● Excerpted text:
------------------------------------------------------------

What Is Process Theology?
by Robert B. Mellert
Chapter 7: Jesus
A recent survey revealed that among clergymen today the most perplexing theological question is: "What can we say about Jesus Christ?" It is an old question, one that dates back to Jesus’ own interrogation of his disciples. Curiously, it is being reasked by Christian clergymen at a time when so many others are unhesitatingly becoming part of the Jesus movement or returning to fundamentalist churches. Interest in the person of Jesus has perhaps never been greater, and the spectrum of opinion as to who he is and what he means to modern man has never been wider.
For the clergyman, the question of Jesus is not generally a crisis of faith or a skepticism about the world of Christianity or its message. It is rather the result of coming to grips with much new scholarship regarding both the biblical origins of the faith and new interpretations of tradition. From biblical scholarship alone, for example, we probably know more today about the life and times of Jesus than was known at any period since the second generation of Christians. Archeological explorations of the Holy Land and surrounding areas have given some important insights about the people of that period and their ways of thinking and writing. New insights into the language used by Jesus and the languages in which the Gospels were originally written have also added to a better understanding of the Christian message. In addition, advances in secular philosophy and literary criticism have enabled scholars to be much more accurate in the way in which they interpret the Gospels and other religious writings. Hermeneutics has become an important science in its own right.

------------------------------------------------------------

Screenshot and document pointing data:
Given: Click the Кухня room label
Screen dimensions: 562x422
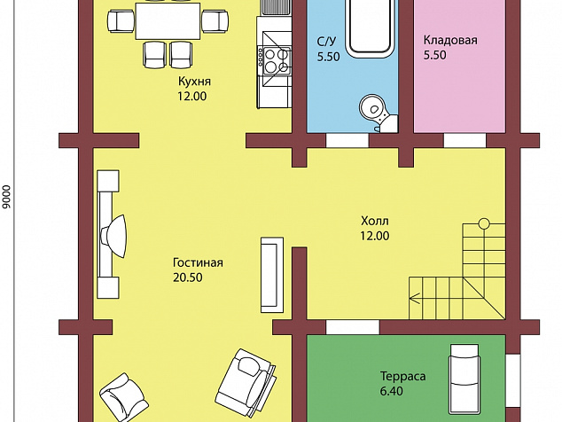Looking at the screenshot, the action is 194,82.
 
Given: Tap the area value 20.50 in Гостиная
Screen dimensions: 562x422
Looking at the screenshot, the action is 187,277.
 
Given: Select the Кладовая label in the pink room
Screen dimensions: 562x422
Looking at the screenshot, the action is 450,40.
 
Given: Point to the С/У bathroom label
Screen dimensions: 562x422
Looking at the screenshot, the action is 326,42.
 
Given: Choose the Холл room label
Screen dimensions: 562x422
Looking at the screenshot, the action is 375,221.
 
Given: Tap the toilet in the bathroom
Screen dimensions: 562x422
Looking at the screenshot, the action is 378,112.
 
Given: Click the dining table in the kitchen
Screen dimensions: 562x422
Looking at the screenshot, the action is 168,20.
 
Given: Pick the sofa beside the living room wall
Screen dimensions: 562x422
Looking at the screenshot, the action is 272,275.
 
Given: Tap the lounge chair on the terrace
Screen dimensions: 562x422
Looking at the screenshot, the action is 464,379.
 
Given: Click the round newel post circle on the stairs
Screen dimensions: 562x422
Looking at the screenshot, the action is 484,223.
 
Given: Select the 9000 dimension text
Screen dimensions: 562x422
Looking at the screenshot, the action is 6,197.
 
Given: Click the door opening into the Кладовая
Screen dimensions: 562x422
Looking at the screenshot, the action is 464,141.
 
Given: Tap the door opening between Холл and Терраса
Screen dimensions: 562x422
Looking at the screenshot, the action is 352,327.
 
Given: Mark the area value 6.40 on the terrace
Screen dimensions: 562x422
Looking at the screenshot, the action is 392,391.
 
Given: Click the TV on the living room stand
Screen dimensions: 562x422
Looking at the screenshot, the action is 114,236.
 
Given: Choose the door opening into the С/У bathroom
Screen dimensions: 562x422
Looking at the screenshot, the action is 347,141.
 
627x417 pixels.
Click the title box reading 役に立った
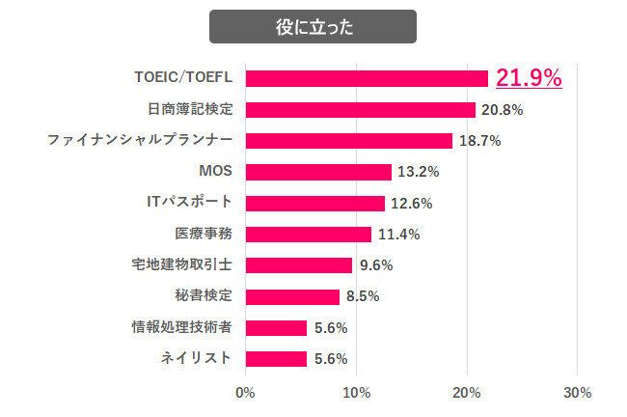point(313,27)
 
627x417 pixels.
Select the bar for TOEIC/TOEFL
point(367,78)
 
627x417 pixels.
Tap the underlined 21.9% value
point(529,78)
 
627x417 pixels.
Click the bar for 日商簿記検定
point(361,109)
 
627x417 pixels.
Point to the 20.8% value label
point(502,110)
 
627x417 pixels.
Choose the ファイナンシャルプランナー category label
point(140,140)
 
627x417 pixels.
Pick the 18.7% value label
point(478,141)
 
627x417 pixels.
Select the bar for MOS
point(318,172)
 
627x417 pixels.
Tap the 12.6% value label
point(411,204)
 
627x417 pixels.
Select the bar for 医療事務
point(309,234)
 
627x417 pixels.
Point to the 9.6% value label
point(374,265)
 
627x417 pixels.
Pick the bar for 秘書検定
point(293,296)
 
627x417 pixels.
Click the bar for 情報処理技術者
point(277,327)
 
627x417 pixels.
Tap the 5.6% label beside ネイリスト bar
point(330,359)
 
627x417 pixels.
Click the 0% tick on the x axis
point(245,393)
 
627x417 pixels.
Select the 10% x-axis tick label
point(357,393)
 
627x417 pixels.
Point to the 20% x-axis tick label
point(467,393)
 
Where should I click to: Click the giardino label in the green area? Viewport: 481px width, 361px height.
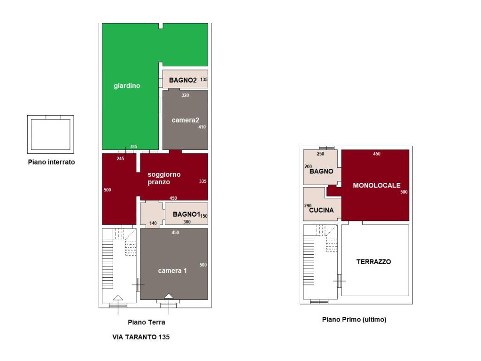127,86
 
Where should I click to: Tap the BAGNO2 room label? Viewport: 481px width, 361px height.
183,80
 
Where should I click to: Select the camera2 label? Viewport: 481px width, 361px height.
185,120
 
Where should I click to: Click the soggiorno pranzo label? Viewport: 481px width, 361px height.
164,178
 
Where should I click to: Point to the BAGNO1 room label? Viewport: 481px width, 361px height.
186,214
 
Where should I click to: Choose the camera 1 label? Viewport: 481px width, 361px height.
172,270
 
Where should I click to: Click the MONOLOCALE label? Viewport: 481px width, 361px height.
377,185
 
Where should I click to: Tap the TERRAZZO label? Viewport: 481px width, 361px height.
373,261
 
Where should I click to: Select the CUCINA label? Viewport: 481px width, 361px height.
321,210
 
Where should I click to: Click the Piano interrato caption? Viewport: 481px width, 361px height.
51,162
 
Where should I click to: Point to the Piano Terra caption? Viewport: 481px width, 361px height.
147,322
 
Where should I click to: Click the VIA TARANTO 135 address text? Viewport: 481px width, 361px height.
141,337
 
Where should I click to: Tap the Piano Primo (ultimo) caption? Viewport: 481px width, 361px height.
354,319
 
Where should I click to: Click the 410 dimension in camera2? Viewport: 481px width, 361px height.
202,127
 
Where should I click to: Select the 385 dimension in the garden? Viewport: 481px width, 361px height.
133,147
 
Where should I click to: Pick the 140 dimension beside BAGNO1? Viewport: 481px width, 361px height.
153,223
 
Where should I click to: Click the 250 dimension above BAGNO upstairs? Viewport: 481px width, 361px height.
320,154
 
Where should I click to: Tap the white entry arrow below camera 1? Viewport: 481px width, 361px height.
169,296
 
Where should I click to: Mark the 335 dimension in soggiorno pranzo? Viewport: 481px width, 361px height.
203,181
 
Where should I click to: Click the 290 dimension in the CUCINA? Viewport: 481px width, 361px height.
308,206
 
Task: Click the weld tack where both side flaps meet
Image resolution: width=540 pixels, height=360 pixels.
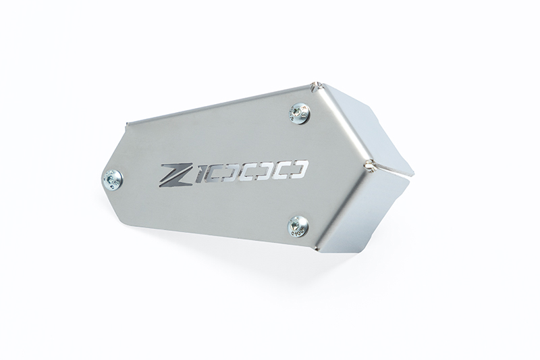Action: (x=369, y=164)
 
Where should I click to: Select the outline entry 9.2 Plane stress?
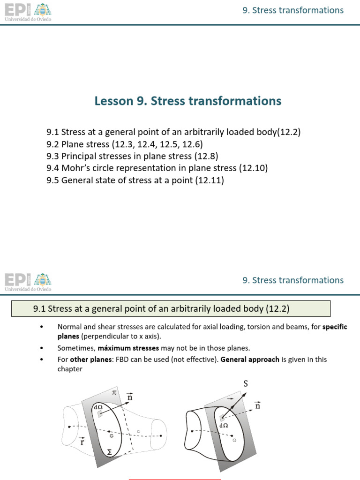[124, 144]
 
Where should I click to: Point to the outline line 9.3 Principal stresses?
[132, 156]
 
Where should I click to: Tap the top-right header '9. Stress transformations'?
[293, 10]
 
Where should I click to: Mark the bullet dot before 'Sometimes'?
[42, 348]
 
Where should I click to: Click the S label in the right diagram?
[245, 383]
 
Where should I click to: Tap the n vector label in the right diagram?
[257, 405]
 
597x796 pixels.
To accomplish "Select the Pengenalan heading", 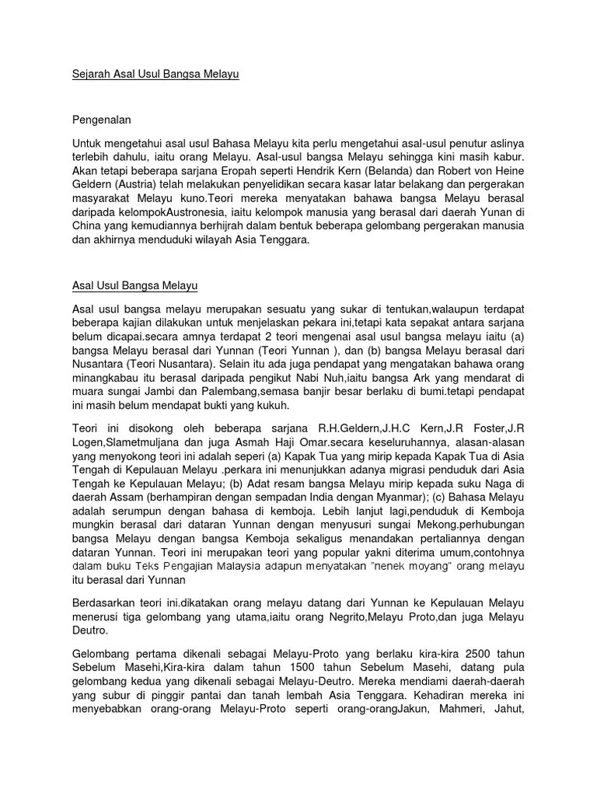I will [102, 120].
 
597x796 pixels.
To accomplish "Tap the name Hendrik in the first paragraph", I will [326, 170].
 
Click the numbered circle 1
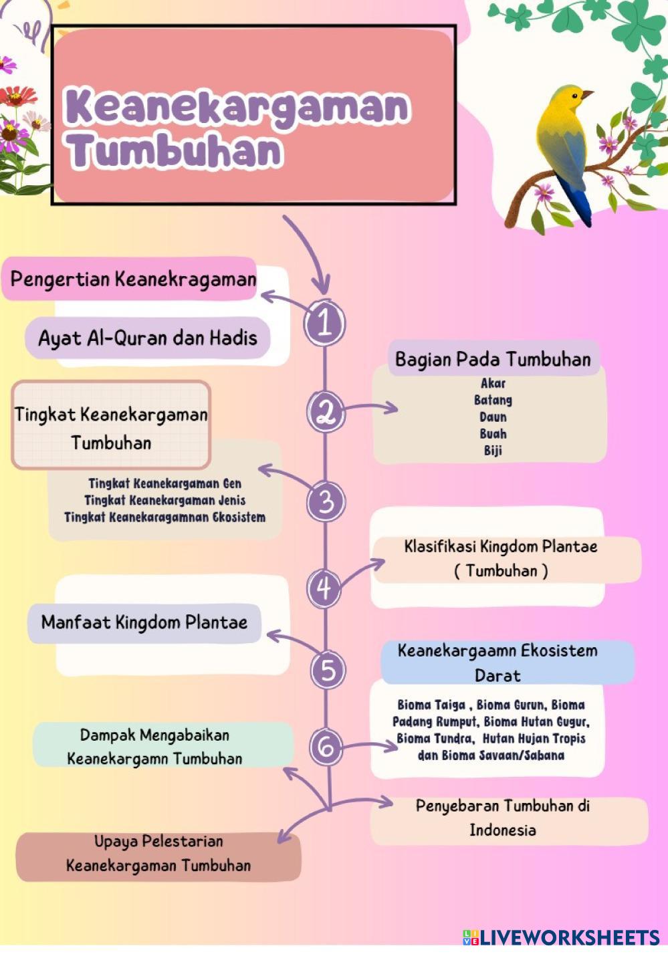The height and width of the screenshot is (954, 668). pos(324,324)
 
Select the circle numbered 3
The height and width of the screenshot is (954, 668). pos(326,501)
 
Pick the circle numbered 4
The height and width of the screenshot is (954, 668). pos(324,589)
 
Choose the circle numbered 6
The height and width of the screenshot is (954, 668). pos(326,747)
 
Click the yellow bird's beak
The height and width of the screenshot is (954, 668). pos(588,94)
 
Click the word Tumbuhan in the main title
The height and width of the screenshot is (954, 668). pos(175,151)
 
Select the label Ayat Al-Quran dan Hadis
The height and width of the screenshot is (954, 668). pos(147,338)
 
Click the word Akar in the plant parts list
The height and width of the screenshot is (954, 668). pos(493,383)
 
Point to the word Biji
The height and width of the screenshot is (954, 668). pos(493,451)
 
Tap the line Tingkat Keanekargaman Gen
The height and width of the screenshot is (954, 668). pos(164,484)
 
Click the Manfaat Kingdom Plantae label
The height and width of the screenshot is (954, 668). pos(144,622)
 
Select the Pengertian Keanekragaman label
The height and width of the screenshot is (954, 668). pos(133,280)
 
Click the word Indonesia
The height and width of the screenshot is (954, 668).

------------------------------------------------------------

● What to work on:
1/ According to the chapter on Jesus, why do clergymen find the question of Jesus perplexing?
2/ Rewrite the chapter on Jesus from "by Robert B." up to and including "never been wider.", replacing "clergymen" with "ministers".
This material stands on its own and has no connection to the text.

● List of solutions:
1/ For clergymen, the question is generally not a crisis of faith or skepticism about Christianity or its message. It comes from grappling with a great deal of new scholarship on the biblical origins of the faith and with new interpretations of tradition.

2/
by Robert B. Mellert
Chapter 7: Jesus
A recent survey revealed that among ministers today the most perplexing theological question is: "What can we say about Jesus Christ?" It is an old question, one that dates back to Jesus’ own interrogation of his disciples. Curiously, it is being reasked by Christian ministers at a time when so many others are unhesitatingly becoming part of the Jesus movement or returning to fundamentalist churches. Interest in the person of Jesus has perhaps never been greater, and the spectrum of opinion as to who he is and what he means to modern man has never been wider.